As the answer, set down the lines below from the one containing "This screenshot has height=768, width=1366." through the one containing "Copy the article link", exactly and inclusively, and no others.

### MATERIAL PROVIDED
===

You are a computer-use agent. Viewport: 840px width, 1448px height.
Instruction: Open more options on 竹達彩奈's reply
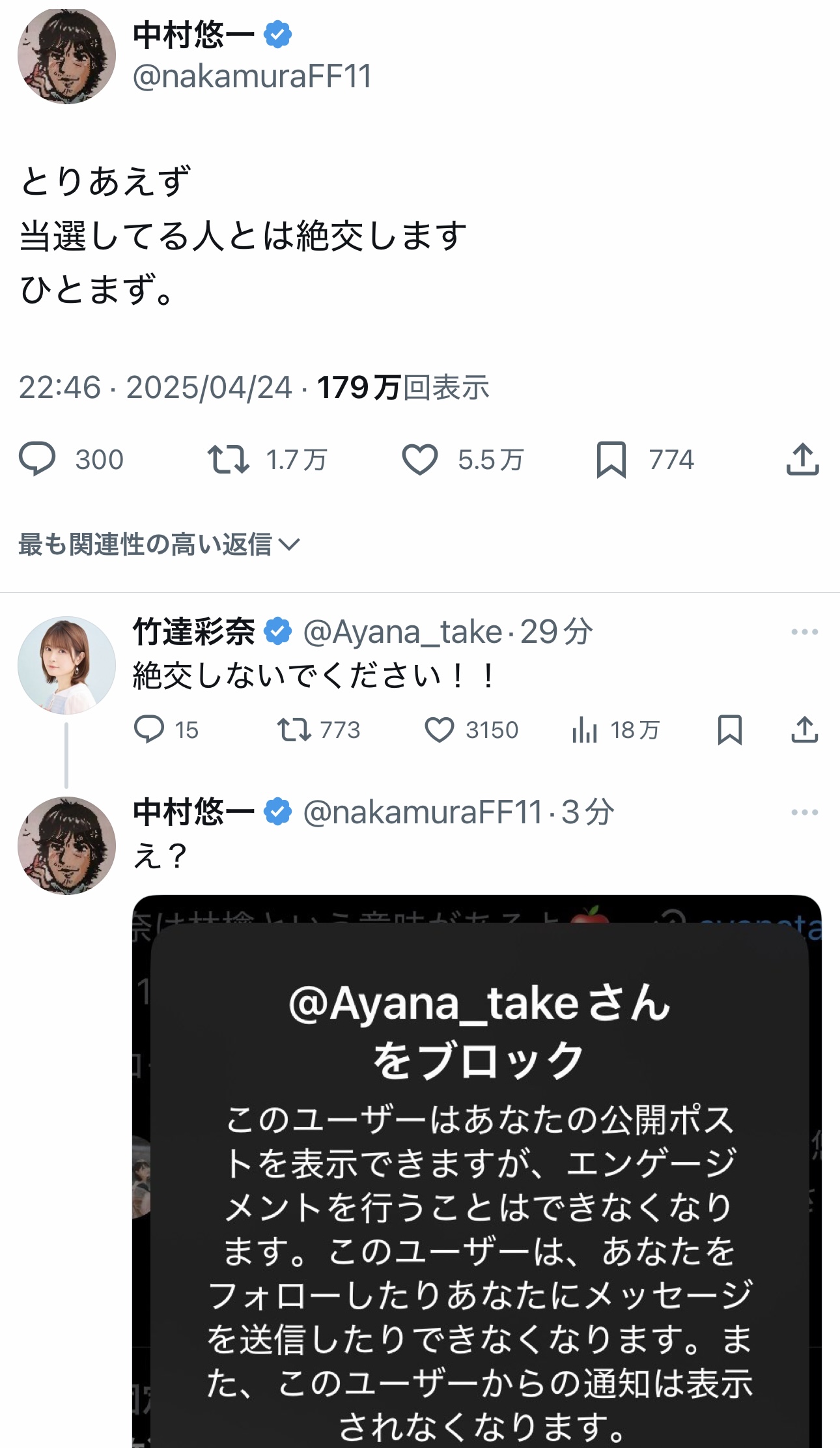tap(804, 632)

===

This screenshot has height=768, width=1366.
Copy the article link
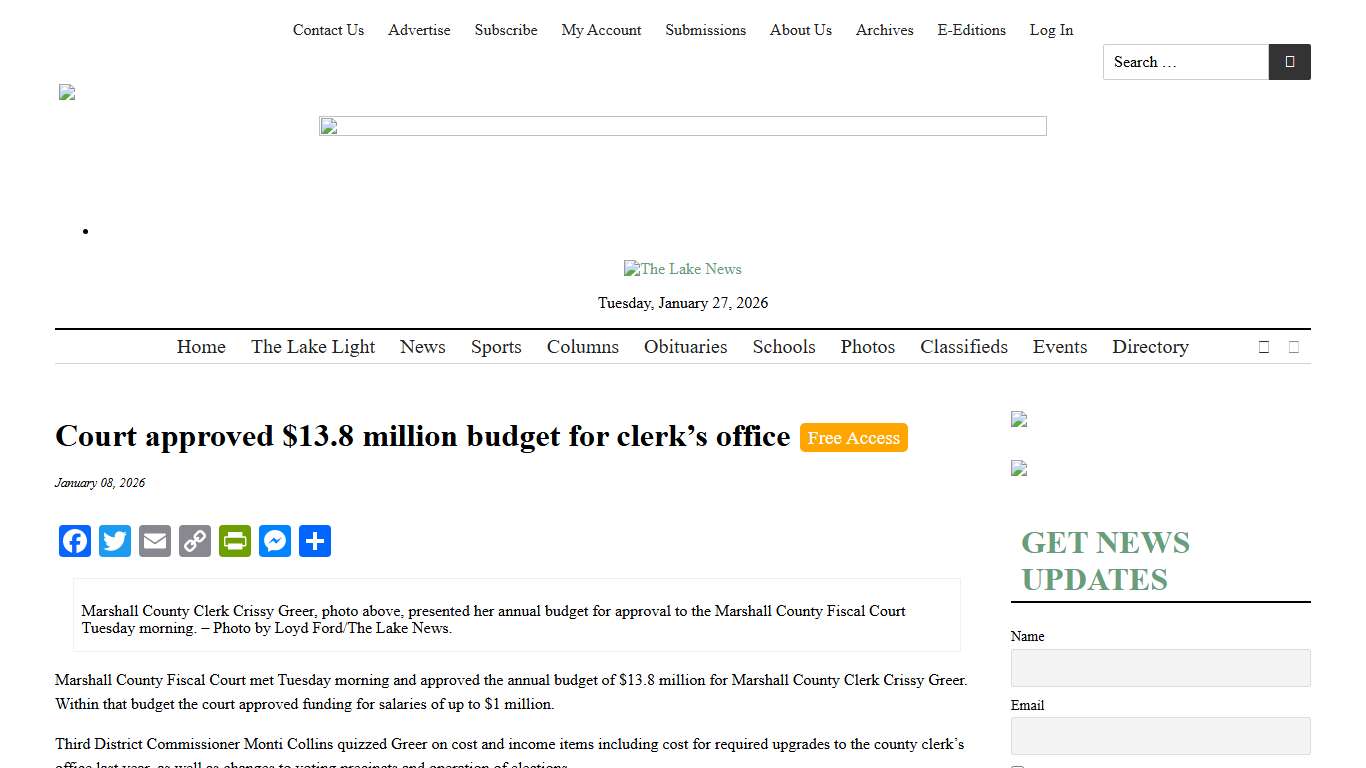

===

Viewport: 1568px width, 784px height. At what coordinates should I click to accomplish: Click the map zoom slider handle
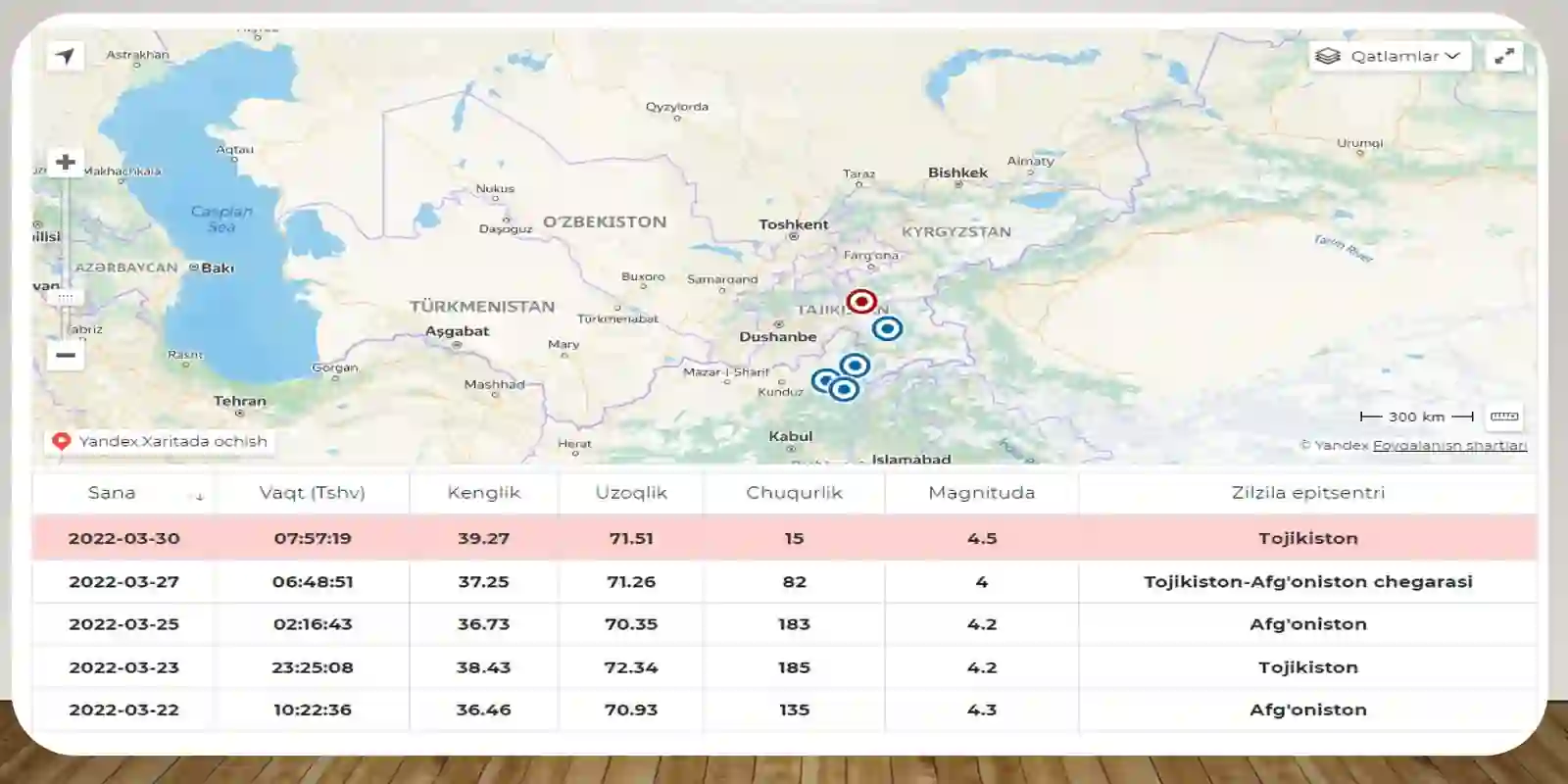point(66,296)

===

### RESULT
This screenshot has height=768, width=1366.
Copy the article link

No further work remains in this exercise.